Volfoss (ボルフォス, Borufosu) is a tactical role-playing game for the PlayStation, developed and published by Namco. It was released in Japan in February 2001. Volfoss has fully 3D graphics, much like Front Mission 3. Its environment contains both futuristic and fantasy elements, as well as surreal ones.

==Main factions==
Ikuaipe seems to be a sort of junkyard nation, a desolate region covered in unidentifiable masses of rusting metal. It is governed by an oligarchic council known as "LSI". Its army is called "Limited Metal" – its general, Veyser, is one of the world's strongest swordsmen. To match the character of its environment, the creatures and soldiers of Ikuaipe are armed and thickly armored with occasionally haphazard metallic constructions.

Asdenia is a mass of swamps and forest, all of them cloaked in an unpleasant darkness and filled with thorny, dangerous natural architecture. The water that fills the nation's bogs and lakes is worshiped by its people, and great temples are erected throughout the republic in honor of the water gods. The Asdenians form a republic, although there is a strong theocratic influence from the powerful shamanic priesthood. The republic's army, "Max Shreck", is staffed by priests and soldiers who wield lightning magics, and they command an army of spiked creatures, most of whom are quite at home in the water.

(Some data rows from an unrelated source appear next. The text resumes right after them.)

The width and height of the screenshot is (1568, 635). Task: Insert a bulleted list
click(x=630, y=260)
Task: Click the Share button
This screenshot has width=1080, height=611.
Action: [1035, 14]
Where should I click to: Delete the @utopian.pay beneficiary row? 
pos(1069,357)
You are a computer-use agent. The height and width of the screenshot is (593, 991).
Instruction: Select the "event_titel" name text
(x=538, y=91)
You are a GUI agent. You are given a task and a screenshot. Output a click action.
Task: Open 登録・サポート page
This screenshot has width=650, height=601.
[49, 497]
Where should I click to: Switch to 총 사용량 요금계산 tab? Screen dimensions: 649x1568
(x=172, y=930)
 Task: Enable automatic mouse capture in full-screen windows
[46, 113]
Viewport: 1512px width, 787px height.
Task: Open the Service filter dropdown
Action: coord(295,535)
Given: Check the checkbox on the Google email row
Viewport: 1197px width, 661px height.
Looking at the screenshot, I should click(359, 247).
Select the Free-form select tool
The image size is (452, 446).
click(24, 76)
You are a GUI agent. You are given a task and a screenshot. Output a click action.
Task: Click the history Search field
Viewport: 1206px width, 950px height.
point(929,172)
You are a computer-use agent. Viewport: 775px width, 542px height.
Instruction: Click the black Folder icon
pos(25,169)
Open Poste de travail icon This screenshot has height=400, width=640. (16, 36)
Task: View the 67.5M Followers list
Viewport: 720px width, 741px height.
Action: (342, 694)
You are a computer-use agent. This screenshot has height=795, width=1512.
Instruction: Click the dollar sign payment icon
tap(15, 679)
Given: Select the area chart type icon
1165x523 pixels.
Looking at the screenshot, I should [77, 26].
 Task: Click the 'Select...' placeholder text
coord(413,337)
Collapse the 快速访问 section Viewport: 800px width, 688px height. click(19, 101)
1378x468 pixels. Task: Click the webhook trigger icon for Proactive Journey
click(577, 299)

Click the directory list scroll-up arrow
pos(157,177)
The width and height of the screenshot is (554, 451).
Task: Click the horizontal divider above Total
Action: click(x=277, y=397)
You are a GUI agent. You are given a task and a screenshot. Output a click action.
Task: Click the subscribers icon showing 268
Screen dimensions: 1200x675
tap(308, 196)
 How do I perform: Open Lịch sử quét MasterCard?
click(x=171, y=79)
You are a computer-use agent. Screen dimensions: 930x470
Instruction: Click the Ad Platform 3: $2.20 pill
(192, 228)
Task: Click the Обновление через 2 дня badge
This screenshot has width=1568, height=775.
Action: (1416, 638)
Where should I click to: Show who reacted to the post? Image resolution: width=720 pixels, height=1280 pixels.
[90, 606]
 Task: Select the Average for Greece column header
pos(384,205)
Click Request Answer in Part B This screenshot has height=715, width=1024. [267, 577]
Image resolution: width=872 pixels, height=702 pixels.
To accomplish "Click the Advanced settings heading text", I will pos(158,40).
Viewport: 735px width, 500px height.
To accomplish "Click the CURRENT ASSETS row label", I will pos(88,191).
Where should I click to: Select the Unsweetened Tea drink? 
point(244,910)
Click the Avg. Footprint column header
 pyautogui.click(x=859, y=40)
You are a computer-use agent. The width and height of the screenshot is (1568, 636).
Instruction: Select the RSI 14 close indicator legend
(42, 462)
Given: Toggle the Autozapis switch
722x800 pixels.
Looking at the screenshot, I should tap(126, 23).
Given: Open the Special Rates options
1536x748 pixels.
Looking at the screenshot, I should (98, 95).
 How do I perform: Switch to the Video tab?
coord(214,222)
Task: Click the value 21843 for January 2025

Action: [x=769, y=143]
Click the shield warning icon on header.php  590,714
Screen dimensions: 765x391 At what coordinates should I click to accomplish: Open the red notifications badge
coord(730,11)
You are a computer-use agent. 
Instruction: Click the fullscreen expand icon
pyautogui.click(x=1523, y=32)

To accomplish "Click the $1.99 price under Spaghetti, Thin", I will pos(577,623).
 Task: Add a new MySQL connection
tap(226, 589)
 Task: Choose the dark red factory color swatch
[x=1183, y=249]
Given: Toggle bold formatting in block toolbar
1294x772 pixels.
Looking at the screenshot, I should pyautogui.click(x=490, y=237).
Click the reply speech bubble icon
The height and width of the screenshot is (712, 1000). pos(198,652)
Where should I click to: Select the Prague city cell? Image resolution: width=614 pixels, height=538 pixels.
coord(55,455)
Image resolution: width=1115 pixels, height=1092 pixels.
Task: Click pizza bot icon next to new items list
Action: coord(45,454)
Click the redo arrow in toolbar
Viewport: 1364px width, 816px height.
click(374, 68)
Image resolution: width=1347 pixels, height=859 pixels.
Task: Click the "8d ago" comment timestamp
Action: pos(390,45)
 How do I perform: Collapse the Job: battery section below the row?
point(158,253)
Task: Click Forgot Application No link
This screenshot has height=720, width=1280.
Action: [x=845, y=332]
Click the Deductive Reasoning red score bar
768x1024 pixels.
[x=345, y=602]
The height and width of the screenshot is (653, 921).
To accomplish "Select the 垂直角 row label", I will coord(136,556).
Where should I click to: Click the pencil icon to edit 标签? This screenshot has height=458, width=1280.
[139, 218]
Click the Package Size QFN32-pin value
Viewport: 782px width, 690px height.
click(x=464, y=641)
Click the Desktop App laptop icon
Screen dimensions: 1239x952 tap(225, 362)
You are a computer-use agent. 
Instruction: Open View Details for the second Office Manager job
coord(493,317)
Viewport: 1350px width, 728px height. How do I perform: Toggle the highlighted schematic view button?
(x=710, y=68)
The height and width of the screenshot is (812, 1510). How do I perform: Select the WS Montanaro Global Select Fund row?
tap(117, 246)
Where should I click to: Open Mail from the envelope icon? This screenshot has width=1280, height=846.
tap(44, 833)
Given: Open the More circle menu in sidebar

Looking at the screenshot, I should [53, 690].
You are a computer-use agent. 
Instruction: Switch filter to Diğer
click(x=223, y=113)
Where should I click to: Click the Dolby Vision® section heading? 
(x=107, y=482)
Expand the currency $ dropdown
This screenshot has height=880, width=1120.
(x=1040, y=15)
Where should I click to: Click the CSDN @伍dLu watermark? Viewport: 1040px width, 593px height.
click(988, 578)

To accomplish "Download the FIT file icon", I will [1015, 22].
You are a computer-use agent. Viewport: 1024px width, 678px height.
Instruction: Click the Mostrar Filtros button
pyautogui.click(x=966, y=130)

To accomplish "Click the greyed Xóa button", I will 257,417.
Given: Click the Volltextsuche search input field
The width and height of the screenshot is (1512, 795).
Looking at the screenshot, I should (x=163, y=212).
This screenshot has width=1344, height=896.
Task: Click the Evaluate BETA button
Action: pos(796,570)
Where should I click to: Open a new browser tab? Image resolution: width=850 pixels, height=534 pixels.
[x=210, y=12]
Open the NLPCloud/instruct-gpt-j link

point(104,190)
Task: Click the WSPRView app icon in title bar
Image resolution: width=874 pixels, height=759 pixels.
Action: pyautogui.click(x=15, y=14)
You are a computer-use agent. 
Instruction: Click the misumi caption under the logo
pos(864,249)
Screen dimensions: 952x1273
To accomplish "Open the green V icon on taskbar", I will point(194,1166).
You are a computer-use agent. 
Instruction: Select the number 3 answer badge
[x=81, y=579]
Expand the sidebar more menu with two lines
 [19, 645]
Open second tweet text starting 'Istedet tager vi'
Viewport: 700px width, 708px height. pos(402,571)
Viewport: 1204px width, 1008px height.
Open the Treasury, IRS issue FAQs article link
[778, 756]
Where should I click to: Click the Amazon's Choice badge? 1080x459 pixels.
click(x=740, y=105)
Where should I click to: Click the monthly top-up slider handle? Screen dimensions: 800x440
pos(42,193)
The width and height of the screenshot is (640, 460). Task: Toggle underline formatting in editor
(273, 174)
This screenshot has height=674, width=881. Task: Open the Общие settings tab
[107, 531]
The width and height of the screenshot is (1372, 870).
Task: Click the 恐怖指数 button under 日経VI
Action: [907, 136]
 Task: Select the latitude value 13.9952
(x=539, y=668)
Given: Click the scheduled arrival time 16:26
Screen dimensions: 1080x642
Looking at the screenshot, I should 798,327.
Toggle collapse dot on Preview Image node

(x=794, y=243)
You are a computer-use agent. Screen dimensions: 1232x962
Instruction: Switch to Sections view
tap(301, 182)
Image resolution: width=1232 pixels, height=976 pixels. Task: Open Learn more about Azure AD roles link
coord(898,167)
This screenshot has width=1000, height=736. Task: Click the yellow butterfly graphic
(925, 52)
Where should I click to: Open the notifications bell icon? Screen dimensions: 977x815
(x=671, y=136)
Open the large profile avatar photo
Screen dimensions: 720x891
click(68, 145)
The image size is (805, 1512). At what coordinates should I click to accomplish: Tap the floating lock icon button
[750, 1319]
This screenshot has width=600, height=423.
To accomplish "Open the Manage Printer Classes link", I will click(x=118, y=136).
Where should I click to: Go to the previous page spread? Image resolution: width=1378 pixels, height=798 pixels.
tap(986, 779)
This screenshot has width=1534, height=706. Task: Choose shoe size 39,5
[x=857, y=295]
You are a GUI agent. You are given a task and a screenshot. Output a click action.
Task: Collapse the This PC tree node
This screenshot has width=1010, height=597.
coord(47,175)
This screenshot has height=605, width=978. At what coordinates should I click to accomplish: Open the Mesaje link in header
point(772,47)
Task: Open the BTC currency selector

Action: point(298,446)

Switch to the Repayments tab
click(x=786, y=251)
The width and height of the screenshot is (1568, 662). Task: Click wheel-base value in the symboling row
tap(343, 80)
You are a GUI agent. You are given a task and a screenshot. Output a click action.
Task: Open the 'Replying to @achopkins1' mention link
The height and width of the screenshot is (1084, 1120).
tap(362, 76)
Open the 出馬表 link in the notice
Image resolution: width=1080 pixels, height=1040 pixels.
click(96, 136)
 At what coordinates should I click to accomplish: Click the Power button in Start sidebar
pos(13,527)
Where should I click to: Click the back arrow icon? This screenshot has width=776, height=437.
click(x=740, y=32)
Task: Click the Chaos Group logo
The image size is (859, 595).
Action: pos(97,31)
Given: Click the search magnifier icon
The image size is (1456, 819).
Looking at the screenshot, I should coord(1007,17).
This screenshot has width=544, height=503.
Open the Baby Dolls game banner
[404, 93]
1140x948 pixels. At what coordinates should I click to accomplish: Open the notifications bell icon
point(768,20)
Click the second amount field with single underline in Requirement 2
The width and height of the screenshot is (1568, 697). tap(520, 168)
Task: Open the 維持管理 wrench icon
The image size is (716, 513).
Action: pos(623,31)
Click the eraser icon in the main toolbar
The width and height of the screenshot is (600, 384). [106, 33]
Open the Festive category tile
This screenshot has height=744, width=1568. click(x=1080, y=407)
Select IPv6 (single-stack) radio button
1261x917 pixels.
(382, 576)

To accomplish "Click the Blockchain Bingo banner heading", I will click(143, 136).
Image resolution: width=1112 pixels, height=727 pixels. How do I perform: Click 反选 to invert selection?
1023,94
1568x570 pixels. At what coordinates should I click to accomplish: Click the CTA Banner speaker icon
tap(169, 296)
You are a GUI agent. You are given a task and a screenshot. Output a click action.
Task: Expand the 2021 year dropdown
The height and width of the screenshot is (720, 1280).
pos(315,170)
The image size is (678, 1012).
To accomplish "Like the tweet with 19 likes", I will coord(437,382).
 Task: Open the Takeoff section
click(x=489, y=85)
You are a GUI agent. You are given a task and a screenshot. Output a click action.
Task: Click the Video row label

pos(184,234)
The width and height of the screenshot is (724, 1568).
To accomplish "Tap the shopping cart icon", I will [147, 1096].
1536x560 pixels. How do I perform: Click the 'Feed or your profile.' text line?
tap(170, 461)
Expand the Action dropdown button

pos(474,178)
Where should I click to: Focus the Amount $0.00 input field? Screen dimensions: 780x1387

The third kingdom, Caldea Land, seems to be a nation with a sense of humor – like a child's bedroom enlarged to a massive scale. Where Ikuaipe is filled with aging metal and Asdenia crowded with unfriendly vegetation, Caldea is buried in a mass of disused toys and other strangeness, all done up in garish colors. It is ruled by King Gell, Queen Aur, and their rarely seen daughter Princess Muef, although the inherent chaos of their realm means their grip on the reins is occasionally tenuous. When they're forced to go to war, they command a psychedelic army of panic-inducing mythological beasts, most of whom have a strong resistance to fire.